If you want a big-time, hotshot career, you have to know how to talk to the press. You might think, “Who cares? No one ever calls me.” But one day, in your climb to the top, the press will call. Maybe your name will be in a press release. Maybe your company's PR director will field a question only you can answer. And if you are useless on the phone the first time, you will not get a second try.
That's because a reporter just wants to get her story written and she is calling on you to help. If you do not give good quotes, if you do not give intelligent, on-topic input, the reporter will decide you are a waste of time and she will avoid you. If you are very helpful, she will call you again for related topics. If you're really good, other reporters will see your name in print, and they will call, too.
Now that I'm the press, I realize all the stupid things I did when I was the public, trying to get my company in the news. Here are things I wish I had known:
Talk in sound bites. The LA Times is not going to run a four-paragraph quotation from you. The newspaper will run one or two sentences if you're lucky. So say something short and snappy – intelligent and informative with a hint of cleverness is most likely to get you quoted. Funny is good. Then a reporter with a dry, boring topic, can sound witty just by quoting you.
Be fast. If you get a message from a reporter, call back immediately. She probably needs to get the story written that day. But even if she's not on a tight deadline, she has called many people who might get to her before you and make you redundant. Also, if she knows you call back quickly, she's likely to call again, when she's in a pinch.
Spell your name and reiterate your title. You will be misquoted, and you will have little recourse because frankly, that's how the press works. But you can control whether your name looks right in print. And make sure your company name is spelled correctly, too, so that your boss doesn't think you care more about your career than your company.

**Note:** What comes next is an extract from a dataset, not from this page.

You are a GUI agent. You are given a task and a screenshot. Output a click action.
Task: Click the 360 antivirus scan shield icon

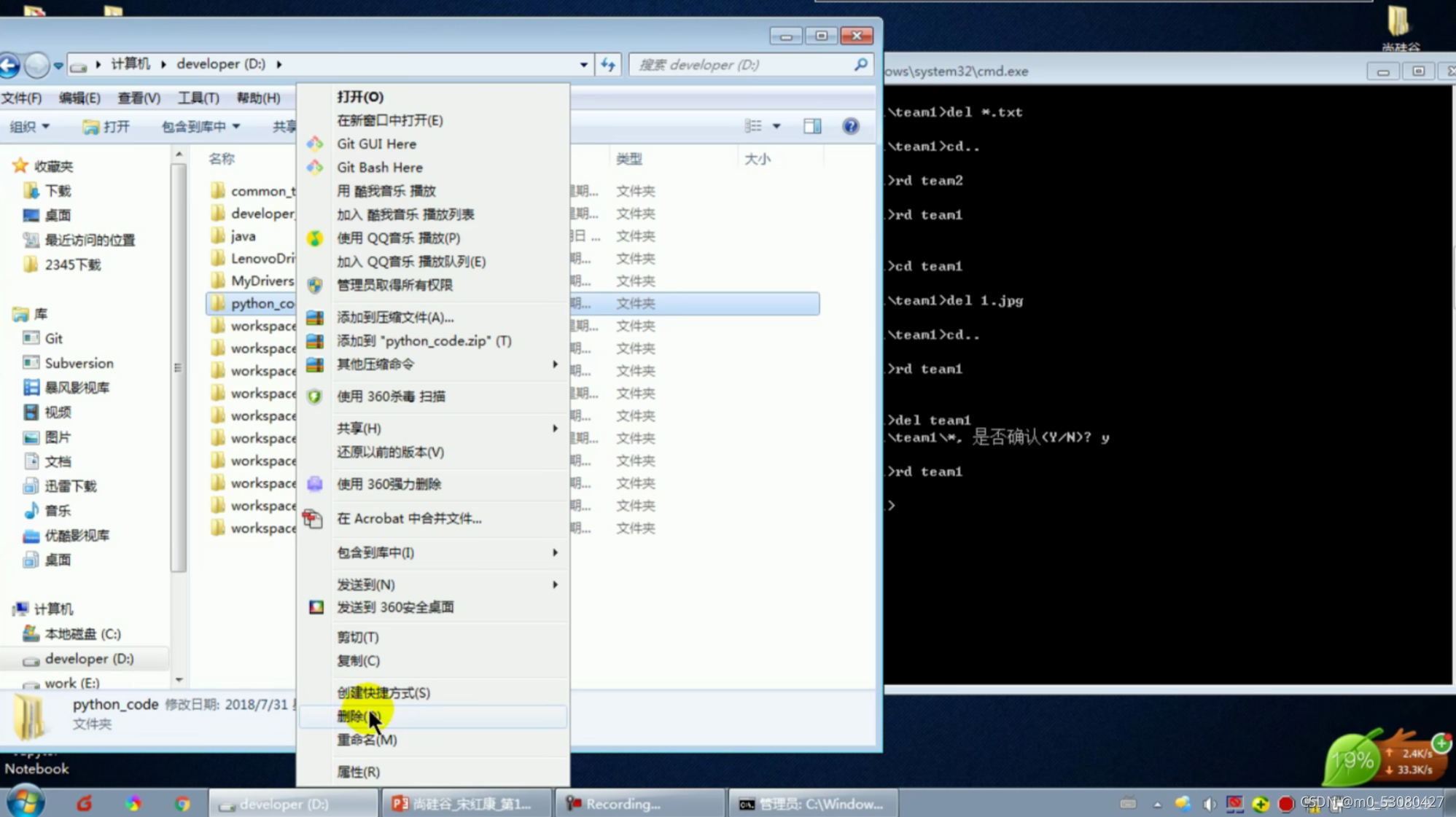click(314, 396)
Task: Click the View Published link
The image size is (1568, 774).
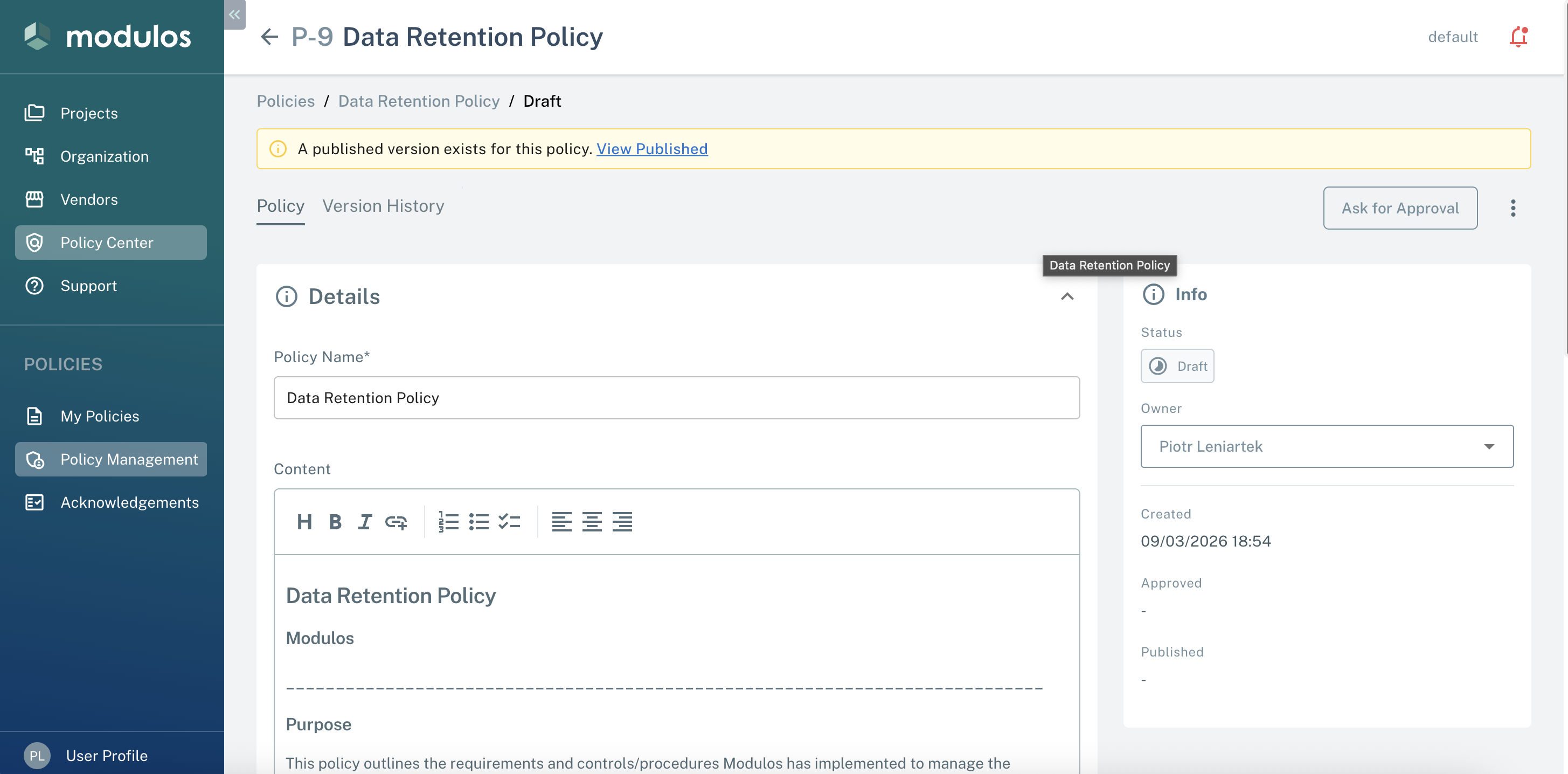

Be newsworthy. You want the press to be your PR machine, but the press wants you to have a story. So if you want to plug something while you're on the phone, make it sound like news. Every time I talk to my dad's friend Sarah, she has another idea about how I could write about her in my column. She has told me about her company, her ads, and her products. But when it comes to Sarah, the only thing that's newsworthy is how annoying she is.
In contrast to Sarah, I worked for a guy who built his career on talking to the press. I didn't know this about him until we were at the airport, ready to get on the plane, and someone from the Wall Street Journal called him with questions about our government sales. He talked to her while everyone else boarded. He talked to her while we heard the last calls for standby passengers. After the plane took off, he told me, in his impeccable sound-bite form, “It's cheaper to buy a new plane ticket than to buy space for yourself in the Wall Street Journal.”